— start Supplied data —

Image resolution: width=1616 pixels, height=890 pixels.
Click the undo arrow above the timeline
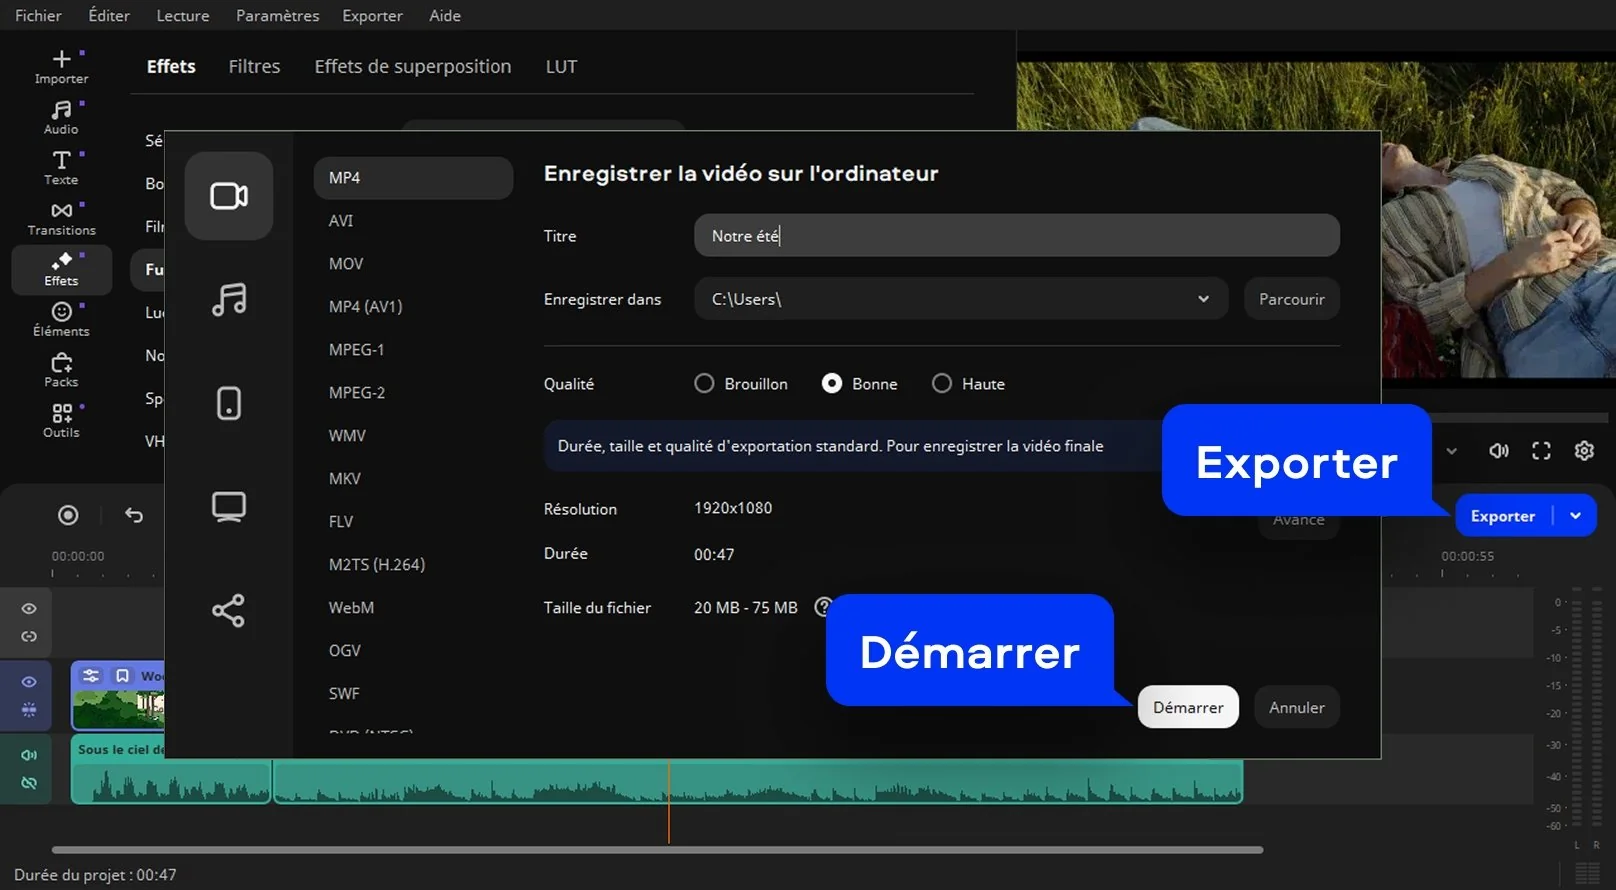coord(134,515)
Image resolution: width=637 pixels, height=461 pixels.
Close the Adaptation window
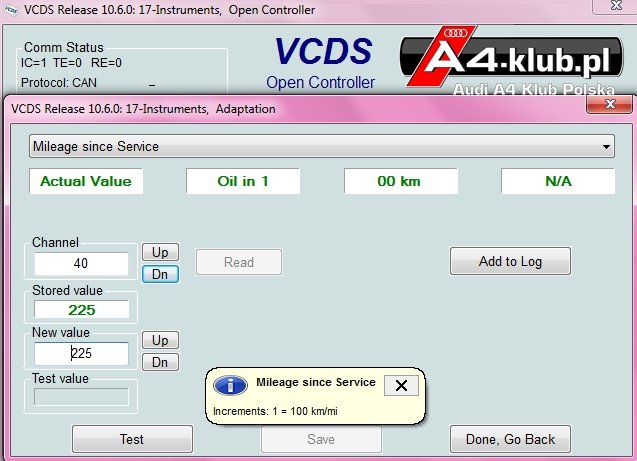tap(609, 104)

— end Supplied data —

Directions for this task: Switch "Image resolution" to "Screen size" throughout the listing above and give the lines again with nothing else changed, leaving out the pictures.

Full response:
Screen size: width=1616 pixels, height=890 pixels.
Click the undo arrow above the timeline
coord(134,515)
Screen size: width=637 pixels, height=461 pixels.
Close the Adaptation window
tap(609, 104)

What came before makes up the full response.